(TASK DESCRIPTION): Retyping the data exactly is the task. Include every line.

(RECORDED INFORMATION):
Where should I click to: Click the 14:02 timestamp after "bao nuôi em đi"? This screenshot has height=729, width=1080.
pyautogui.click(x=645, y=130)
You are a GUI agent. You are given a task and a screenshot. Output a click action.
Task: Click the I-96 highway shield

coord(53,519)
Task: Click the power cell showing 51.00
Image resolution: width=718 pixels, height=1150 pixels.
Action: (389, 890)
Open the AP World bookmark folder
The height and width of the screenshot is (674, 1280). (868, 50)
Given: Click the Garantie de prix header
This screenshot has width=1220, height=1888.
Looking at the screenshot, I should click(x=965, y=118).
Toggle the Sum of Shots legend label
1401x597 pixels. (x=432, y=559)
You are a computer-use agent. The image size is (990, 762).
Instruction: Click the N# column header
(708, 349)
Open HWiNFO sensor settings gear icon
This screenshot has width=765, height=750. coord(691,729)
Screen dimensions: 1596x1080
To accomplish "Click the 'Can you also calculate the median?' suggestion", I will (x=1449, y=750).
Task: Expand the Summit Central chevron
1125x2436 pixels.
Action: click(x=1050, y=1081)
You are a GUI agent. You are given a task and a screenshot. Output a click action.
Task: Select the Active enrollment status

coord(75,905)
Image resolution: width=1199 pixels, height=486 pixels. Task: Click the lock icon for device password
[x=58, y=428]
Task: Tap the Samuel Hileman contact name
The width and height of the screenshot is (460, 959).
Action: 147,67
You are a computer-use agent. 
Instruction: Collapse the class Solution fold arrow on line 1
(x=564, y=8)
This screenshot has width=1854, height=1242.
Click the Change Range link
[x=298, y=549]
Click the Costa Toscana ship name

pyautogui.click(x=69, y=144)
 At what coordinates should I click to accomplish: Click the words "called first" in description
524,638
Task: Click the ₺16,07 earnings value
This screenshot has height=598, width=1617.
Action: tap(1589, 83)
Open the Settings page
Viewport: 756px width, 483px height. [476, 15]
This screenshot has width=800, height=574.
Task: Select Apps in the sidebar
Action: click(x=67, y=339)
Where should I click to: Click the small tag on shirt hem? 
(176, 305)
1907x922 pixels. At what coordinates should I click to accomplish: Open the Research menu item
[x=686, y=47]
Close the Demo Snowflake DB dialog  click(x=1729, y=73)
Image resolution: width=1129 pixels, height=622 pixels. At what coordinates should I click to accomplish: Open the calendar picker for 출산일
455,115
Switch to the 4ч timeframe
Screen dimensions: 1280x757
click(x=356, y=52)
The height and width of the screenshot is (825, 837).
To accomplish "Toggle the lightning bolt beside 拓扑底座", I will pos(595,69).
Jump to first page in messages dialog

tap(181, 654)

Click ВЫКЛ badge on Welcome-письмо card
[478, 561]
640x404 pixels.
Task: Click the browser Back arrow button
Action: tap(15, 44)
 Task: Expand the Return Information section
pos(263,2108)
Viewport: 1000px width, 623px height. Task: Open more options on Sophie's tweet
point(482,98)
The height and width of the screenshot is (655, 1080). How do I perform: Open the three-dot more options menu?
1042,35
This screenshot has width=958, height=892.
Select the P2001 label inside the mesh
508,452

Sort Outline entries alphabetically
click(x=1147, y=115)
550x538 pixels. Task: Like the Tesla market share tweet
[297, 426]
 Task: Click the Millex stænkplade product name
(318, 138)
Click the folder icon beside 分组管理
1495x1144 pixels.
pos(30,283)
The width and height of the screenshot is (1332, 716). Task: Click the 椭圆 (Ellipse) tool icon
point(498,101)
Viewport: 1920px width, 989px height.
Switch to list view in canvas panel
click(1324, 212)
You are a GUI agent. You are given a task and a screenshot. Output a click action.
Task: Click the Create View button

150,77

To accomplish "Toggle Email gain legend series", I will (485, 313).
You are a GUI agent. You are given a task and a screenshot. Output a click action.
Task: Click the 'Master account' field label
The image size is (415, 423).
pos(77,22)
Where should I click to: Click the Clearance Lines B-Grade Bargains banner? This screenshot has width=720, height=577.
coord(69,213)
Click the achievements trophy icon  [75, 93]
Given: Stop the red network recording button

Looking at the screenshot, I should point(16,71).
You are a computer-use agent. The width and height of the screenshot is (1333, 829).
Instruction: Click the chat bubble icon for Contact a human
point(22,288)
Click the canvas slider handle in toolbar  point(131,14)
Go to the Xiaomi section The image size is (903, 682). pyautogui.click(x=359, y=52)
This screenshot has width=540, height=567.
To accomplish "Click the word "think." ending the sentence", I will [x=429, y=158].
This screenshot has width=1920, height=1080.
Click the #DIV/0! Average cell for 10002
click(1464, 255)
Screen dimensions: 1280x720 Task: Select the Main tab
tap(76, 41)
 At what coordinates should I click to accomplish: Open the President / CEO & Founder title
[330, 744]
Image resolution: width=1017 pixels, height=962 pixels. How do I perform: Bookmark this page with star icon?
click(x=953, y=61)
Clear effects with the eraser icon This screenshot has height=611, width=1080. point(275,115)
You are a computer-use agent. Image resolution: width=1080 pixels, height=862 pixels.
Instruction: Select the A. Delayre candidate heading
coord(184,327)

(RESULT FOR THIS TASK):
Where should I click to: Click the 14:02 timestamp after "bao nuôi em đi"? This screenshot has height=729, width=1080.
pyautogui.click(x=645, y=130)
You are a GUI agent. You are given a task and a screenshot. Output a click action.
Task: Click the I-96 highway shield

coord(53,519)
Task: Click the power cell showing 51.00
Image resolution: width=718 pixels, height=1150 pixels.
Action: (389, 890)
Open the AP World bookmark folder
The height and width of the screenshot is (674, 1280). (868, 50)
Given: Click the Garantie de prix header
This screenshot has width=1220, height=1888.
Looking at the screenshot, I should click(x=965, y=118).
Toggle the Sum of Shots legend label
1401x597 pixels. (x=432, y=559)
You are a computer-use agent. The image size is (990, 762).
Instruction: Click the N# column header
(708, 349)
Open HWiNFO sensor settings gear icon
This screenshot has width=765, height=750. coord(691,729)
Screen dimensions: 1596x1080
To accomplish "Click the 'Can you also calculate the median?' suggestion", I will (x=1449, y=750).
Task: Expand the Summit Central chevron
1125x2436 pixels.
Action: click(x=1050, y=1081)
You are a GUI agent. You are given a task and a screenshot. Output a click action.
Task: Select the Active enrollment status

coord(75,905)
Image resolution: width=1199 pixels, height=486 pixels. Task: Click the lock icon for device password
[x=58, y=428]
Task: Tap the Samuel Hileman contact name
The width and height of the screenshot is (460, 959).
Action: 147,67
You are a computer-use agent. 
Instruction: Collapse the class Solution fold arrow on line 1
(x=564, y=8)
This screenshot has width=1854, height=1242.
Click the Change Range link
[x=298, y=549]
Click the Costa Toscana ship name

pyautogui.click(x=69, y=144)
 At what coordinates should I click to accomplish: Click the words "called first" in description
524,638
Task: Click the ₺16,07 earnings value
This screenshot has height=598, width=1617.
Action: tap(1589, 83)
Open the Settings page
Viewport: 756px width, 483px height. [476, 15]
This screenshot has width=800, height=574.
Task: Select Apps in the sidebar
Action: click(x=67, y=339)
Where should I click to: Click the small tag on shirt hem? 
(176, 305)
1907x922 pixels. At what coordinates should I click to accomplish: Open the Research menu item
[x=686, y=47]
Close the Demo Snowflake DB dialog  click(x=1729, y=73)
Image resolution: width=1129 pixels, height=622 pixels. At what coordinates should I click to accomplish: Open the calendar picker for 출산일
455,115
Switch to the 4ч timeframe
Screen dimensions: 1280x757
click(x=356, y=52)
The height and width of the screenshot is (825, 837).
To accomplish "Toggle the lightning bolt beside 拓扑底座", I will pos(595,69).
Jump to first page in messages dialog

tap(181, 654)

Click ВЫКЛ badge on Welcome-письмо card
[478, 561]
640x404 pixels.
Task: Click the browser Back arrow button
Action: tap(15, 44)
 Task: Expand the Return Information section
pos(263,2108)
Viewport: 1000px width, 623px height. Task: Open more options on Sophie's tweet
point(482,98)
The height and width of the screenshot is (655, 1080). How do I perform: Open the three-dot more options menu?
1042,35
This screenshot has width=958, height=892.
Select the P2001 label inside the mesh
508,452

Sort Outline entries alphabetically
click(x=1147, y=115)
550x538 pixels. Task: Like the Tesla market share tweet
[297, 426]
 Task: Click the Millex stænkplade product name
(318, 138)
Click the folder icon beside 分组管理
1495x1144 pixels.
pos(30,283)
The width and height of the screenshot is (1332, 716). Task: Click the 椭圆 (Ellipse) tool icon
point(498,101)
Viewport: 1920px width, 989px height.
Switch to list view in canvas panel
click(1324, 212)
You are a GUI agent. You are given a task and a screenshot. Output a click action.
Task: Click the Create View button

150,77

To accomplish "Toggle Email gain legend series", I will (485, 313).
You are a GUI agent. You are given a task and a screenshot. Output a click action.
Task: Click the 'Master account' field label
The image size is (415, 423).
pos(77,22)
Where should I click to: Click the Clearance Lines B-Grade Bargains banner? This screenshot has width=720, height=577.
coord(69,213)
Click the achievements trophy icon  [75, 93]
Given: Stop the red network recording button

Looking at the screenshot, I should point(16,71).
You are a computer-use agent. The width and height of the screenshot is (1333, 829).
Instruction: Click the chat bubble icon for Contact a human
point(22,288)
Click the canvas slider handle in toolbar  point(131,14)
Go to the Xiaomi section The image size is (903, 682). pyautogui.click(x=359, y=52)
This screenshot has width=540, height=567.
To accomplish "Click the word "think." ending the sentence", I will [x=429, y=158].
This screenshot has width=1920, height=1080.
Click the #DIV/0! Average cell for 10002
click(1464, 255)
Screen dimensions: 1280x720 Task: Select the Main tab
tap(76, 41)
 At what coordinates should I click to accomplish: Open the President / CEO & Founder title
[330, 744]
Image resolution: width=1017 pixels, height=962 pixels. How do I perform: Bookmark this page with star icon?
click(x=953, y=61)
Clear effects with the eraser icon This screenshot has height=611, width=1080. point(275,115)
You are a computer-use agent. Image resolution: width=1080 pixels, height=862 pixels.
Instruction: Select the A. Delayre candidate heading
coord(184,327)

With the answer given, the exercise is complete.